In order to receive state “E-Rate” internet funding, Rhode Island public school districts need to demonstrate that they have taken measures to restrict students’ access to sites that contain adult content. To meet this requirement, for the past 3 years, BPS has subscribed to “ContentKeeper”, a service from Cox that funnels all internet traffic through a Cox-owned proxy server. For those past years, the service has consistently hindered internet connectivity at BPS, with students facing dropped connections, sluggish speeds, and unpredictable outages. As a member of Barrington High School’s STAT team, I have attempted to help troubleshoot some of these experiences first-hand.
For better or for worse, the otherwise-premium internet service available at Barrington schools has mostly kept internet connectivity at acceptable levels, but distance learning will make the underlying problem much harder to ignore. In students’ homes, where many families do not have industrial-strength internet to act as a crutch to compensate for ContentKeeper’s shortcomings, dropped connections are more frequent and more prominent. This will only become more apparent as students come to rely on live video chat for their learning.
A more sensible and equally “E-Rate” compliant filtering solution for student laptops would block sites on the device level. One such service is iBoss, which the district has used in the past. Using a service other than ContentKeeper would also allow the district to use OSHEAN, Rhode Island’s unique institutional network provider, on campus, rather than Cox. OSHEAN is used across the state by many school districts, as well as the Ocean State Libraries Network (including the Barrington Public Library), and prominent higher-education institutions across the State, such as Brown, Roger Williams, and Rhode Island College.
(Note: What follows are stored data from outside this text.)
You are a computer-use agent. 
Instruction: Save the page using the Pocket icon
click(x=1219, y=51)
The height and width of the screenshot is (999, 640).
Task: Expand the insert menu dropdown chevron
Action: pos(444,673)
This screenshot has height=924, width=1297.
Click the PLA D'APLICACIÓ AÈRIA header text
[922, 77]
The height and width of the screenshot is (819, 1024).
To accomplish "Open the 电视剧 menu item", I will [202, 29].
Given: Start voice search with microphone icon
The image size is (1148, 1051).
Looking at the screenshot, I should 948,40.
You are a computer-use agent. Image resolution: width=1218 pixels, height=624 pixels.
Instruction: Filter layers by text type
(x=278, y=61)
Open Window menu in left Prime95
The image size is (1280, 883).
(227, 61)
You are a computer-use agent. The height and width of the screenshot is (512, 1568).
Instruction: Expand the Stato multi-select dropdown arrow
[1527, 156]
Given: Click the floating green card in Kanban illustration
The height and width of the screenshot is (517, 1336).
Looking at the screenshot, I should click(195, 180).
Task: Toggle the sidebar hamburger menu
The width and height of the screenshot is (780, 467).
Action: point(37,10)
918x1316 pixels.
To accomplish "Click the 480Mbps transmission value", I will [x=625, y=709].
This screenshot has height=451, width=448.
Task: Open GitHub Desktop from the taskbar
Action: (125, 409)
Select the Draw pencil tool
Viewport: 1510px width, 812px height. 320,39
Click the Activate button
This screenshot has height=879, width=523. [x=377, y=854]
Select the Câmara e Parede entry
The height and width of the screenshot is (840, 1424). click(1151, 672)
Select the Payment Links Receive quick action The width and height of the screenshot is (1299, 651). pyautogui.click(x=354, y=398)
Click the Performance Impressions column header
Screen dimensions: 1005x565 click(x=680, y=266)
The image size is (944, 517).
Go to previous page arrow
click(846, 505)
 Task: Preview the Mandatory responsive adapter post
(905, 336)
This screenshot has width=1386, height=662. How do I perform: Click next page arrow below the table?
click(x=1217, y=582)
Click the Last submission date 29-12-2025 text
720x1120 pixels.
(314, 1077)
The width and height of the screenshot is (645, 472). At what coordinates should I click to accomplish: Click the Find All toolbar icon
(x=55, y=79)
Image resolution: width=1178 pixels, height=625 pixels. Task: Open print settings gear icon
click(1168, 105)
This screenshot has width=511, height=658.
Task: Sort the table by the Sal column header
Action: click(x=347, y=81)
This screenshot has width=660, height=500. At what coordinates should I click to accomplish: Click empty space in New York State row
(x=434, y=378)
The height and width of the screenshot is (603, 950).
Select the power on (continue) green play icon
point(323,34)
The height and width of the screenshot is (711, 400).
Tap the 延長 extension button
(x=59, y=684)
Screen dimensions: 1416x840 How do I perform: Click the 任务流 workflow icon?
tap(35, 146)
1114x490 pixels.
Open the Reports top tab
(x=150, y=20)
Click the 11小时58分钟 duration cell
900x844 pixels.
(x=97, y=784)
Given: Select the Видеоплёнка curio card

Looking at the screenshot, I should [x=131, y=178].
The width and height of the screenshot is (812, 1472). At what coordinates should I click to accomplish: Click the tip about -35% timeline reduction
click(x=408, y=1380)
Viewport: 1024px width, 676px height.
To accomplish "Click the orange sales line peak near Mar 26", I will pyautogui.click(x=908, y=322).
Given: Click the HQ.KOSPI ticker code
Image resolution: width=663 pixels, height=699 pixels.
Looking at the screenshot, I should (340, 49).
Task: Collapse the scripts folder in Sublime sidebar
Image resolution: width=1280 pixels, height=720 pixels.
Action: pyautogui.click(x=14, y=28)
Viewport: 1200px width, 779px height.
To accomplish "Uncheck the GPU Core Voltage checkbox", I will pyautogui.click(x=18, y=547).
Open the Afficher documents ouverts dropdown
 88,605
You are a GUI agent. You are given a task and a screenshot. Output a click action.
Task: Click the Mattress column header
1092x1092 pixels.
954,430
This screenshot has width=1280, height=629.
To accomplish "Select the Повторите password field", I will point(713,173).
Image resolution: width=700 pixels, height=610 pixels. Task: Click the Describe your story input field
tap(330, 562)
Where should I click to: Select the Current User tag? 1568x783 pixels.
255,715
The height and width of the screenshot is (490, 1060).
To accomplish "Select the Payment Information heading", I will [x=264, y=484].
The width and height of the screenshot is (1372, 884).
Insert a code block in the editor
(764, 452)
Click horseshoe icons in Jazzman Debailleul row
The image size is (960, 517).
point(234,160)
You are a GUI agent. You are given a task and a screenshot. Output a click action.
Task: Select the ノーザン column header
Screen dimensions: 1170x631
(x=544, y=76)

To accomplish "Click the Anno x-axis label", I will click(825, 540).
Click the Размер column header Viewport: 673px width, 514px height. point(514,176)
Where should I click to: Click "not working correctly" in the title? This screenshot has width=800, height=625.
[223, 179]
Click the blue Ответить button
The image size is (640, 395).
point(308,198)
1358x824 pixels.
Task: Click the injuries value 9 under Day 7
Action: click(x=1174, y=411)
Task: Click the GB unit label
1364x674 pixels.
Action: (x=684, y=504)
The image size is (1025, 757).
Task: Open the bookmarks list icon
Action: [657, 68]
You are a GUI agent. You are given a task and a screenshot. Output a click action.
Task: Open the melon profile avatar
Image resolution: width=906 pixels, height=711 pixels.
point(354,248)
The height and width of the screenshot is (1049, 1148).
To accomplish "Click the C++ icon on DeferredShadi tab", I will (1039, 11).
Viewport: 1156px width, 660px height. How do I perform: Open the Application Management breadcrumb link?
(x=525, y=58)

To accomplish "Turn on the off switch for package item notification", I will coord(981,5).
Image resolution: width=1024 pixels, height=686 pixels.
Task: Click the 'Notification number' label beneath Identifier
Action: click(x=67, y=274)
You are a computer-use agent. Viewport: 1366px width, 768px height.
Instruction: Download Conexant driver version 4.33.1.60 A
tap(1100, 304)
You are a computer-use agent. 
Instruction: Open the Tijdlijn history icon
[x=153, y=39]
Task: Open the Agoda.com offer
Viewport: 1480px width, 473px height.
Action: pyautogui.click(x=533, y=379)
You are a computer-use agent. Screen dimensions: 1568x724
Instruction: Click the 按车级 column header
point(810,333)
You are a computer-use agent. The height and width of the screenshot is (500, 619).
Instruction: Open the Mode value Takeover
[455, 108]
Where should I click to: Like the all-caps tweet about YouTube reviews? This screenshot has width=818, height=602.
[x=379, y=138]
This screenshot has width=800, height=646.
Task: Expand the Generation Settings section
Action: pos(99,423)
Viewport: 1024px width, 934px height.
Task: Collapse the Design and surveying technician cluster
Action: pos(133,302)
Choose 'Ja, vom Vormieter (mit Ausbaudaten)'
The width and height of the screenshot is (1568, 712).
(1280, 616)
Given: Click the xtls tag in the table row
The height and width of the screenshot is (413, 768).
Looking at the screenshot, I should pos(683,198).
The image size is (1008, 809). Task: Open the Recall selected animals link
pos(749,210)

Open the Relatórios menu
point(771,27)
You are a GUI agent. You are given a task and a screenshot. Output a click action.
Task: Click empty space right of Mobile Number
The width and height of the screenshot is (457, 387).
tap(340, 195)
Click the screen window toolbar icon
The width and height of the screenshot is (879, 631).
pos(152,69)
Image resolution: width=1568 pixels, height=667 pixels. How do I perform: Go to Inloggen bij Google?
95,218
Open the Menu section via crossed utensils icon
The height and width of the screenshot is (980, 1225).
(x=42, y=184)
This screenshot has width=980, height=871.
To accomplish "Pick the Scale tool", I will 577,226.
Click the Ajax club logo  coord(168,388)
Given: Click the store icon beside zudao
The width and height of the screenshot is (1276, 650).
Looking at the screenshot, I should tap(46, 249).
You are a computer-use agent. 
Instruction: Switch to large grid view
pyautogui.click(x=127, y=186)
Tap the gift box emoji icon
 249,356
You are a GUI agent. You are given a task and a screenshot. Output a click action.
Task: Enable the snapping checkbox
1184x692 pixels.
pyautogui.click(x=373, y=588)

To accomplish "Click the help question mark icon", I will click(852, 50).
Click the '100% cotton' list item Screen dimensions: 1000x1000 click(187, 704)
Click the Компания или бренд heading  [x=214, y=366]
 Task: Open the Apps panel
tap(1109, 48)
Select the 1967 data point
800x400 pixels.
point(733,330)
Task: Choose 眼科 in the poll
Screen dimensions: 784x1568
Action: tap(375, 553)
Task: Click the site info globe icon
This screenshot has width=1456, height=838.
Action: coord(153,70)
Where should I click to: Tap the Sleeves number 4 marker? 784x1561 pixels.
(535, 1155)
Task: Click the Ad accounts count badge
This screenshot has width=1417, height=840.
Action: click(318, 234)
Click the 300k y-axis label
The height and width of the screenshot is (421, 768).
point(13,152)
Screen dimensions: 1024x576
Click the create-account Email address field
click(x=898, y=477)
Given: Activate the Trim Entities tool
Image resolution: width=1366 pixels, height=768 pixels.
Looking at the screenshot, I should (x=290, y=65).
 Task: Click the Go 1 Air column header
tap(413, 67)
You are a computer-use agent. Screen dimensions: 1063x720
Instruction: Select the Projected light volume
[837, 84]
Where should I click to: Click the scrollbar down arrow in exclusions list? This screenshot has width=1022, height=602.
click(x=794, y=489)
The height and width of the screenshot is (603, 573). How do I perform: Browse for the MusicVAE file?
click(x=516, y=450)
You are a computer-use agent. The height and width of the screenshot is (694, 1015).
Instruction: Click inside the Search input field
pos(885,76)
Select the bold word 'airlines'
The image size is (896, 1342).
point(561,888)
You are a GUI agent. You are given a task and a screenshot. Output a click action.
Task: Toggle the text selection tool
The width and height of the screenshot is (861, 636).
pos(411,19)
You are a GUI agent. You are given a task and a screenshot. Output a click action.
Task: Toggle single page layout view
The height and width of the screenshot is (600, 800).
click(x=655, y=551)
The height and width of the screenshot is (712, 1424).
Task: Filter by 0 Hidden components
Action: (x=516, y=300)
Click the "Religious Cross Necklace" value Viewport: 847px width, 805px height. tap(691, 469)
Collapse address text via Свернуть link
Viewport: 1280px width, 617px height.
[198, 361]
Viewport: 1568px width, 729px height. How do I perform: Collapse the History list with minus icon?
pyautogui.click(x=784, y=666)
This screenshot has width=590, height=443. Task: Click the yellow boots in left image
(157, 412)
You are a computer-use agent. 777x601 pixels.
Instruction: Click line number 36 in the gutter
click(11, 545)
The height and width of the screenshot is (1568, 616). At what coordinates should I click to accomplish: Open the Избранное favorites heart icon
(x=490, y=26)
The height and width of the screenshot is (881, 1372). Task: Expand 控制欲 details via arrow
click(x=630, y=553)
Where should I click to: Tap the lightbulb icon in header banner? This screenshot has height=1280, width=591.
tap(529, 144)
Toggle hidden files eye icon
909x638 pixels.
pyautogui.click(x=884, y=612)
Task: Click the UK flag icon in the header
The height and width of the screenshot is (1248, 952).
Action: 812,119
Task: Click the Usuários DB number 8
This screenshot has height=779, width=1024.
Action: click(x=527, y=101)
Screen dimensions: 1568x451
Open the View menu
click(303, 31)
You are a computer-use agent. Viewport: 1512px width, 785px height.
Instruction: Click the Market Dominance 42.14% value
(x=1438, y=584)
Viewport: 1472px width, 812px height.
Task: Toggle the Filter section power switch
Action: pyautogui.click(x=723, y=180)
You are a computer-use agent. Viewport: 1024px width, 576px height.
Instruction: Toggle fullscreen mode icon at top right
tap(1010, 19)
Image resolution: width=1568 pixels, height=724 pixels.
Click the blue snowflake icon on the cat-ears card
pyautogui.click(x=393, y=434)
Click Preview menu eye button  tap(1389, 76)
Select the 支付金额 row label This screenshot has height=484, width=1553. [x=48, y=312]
The BPS Information Technology department may argue that ContentKeeper is ‘more sophisticated’ than other solutions in that no student can circumvent the filter under any circumstances. In the face of an insurmountable barrier on one digital frontier, most students will simply pick up their phone and break free of any safety rail our schools might hope to put in place. Moreover, general student success should not be minimized in the name of gaining total control over what a student can access on their school-issued device. As distance learning puts school-issued devices in the center of student success, an overzealous filtering service cannot stand in the way of our students.